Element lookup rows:

_____

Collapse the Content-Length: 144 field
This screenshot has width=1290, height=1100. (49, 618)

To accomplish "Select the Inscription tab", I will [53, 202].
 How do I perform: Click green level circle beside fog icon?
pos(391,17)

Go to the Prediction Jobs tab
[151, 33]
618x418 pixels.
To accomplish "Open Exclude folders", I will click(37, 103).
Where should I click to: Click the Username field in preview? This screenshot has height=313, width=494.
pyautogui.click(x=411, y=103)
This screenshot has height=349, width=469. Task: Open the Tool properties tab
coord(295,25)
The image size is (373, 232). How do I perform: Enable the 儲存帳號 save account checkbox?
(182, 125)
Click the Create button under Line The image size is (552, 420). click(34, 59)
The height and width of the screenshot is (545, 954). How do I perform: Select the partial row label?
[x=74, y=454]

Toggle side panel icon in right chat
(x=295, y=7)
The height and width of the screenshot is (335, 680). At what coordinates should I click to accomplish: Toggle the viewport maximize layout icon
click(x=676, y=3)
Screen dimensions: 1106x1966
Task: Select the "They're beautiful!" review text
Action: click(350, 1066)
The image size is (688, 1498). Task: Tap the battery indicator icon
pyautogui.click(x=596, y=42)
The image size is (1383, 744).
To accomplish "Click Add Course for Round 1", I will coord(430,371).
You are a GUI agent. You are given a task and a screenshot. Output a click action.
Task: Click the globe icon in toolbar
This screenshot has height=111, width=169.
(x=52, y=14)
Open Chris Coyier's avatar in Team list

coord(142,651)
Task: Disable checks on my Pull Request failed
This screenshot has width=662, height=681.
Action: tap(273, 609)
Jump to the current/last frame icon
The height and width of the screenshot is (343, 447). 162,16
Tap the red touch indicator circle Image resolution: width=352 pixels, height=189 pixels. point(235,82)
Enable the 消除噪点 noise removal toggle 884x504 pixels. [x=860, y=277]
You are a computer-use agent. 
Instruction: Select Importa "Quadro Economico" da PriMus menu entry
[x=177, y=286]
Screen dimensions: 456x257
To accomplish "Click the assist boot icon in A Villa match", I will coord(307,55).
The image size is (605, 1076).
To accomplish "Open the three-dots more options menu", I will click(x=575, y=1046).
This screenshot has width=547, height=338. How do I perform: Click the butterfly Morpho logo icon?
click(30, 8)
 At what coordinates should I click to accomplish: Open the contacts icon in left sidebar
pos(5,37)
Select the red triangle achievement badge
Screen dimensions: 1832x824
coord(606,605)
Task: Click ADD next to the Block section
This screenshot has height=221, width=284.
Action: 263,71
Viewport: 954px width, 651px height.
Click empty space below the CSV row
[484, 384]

_____

§ **Your instructions**: Print every one of the rows above again, line for line, with no change to any character.

§ **Result of this exercise**:
Collapse the Content-Length: 144 field
This screenshot has width=1290, height=1100. (49, 618)

To accomplish "Select the Inscription tab", I will [53, 202].
 How do I perform: Click green level circle beside fog icon?
pos(391,17)

Go to the Prediction Jobs tab
[151, 33]
618x418 pixels.
To accomplish "Open Exclude folders", I will click(37, 103).
Where should I click to: Click the Username field in preview? This screenshot has height=313, width=494.
pyautogui.click(x=411, y=103)
This screenshot has height=349, width=469. Task: Open the Tool properties tab
coord(295,25)
The image size is (373, 232). How do I perform: Enable the 儲存帳號 save account checkbox?
(182, 125)
Click the Create button under Line The image size is (552, 420). click(34, 59)
The height and width of the screenshot is (545, 954). How do I perform: Select the partial row label?
[x=74, y=454]

Toggle side panel icon in right chat
(x=295, y=7)
The height and width of the screenshot is (335, 680). At what coordinates should I click to accomplish: Toggle the viewport maximize layout icon
click(x=676, y=3)
Screen dimensions: 1106x1966
Task: Select the "They're beautiful!" review text
Action: click(350, 1066)
The image size is (688, 1498). Task: Tap the battery indicator icon
pyautogui.click(x=596, y=42)
The image size is (1383, 744).
To accomplish "Click Add Course for Round 1", I will coord(430,371).
You are a GUI agent. You are given a task and a screenshot. Output a click action.
Task: Click the globe icon in toolbar
This screenshot has height=111, width=169.
(x=52, y=14)
Open Chris Coyier's avatar in Team list

coord(142,651)
Task: Disable checks on my Pull Request failed
This screenshot has width=662, height=681.
Action: tap(273, 609)
Jump to the current/last frame icon
The height and width of the screenshot is (343, 447). 162,16
Tap the red touch indicator circle Image resolution: width=352 pixels, height=189 pixels. point(235,82)
Enable the 消除噪点 noise removal toggle 884x504 pixels. [x=860, y=277]
You are a computer-use agent. 
Instruction: Select Importa "Quadro Economico" da PriMus menu entry
[x=177, y=286]
Screen dimensions: 456x257
To accomplish "Click the assist boot icon in A Villa match", I will coord(307,55).
The image size is (605, 1076).
To accomplish "Open the three-dots more options menu", I will click(x=575, y=1046).
This screenshot has width=547, height=338. How do I perform: Click the butterfly Morpho logo icon?
click(30, 8)
 At what coordinates should I click to accomplish: Open the contacts icon in left sidebar
pos(5,37)
Select the red triangle achievement badge
Screen dimensions: 1832x824
coord(606,605)
Task: Click ADD next to the Block section
This screenshot has height=221, width=284.
Action: 263,71
Viewport: 954px width, 651px height.
Click empty space below the CSV row
[484, 384]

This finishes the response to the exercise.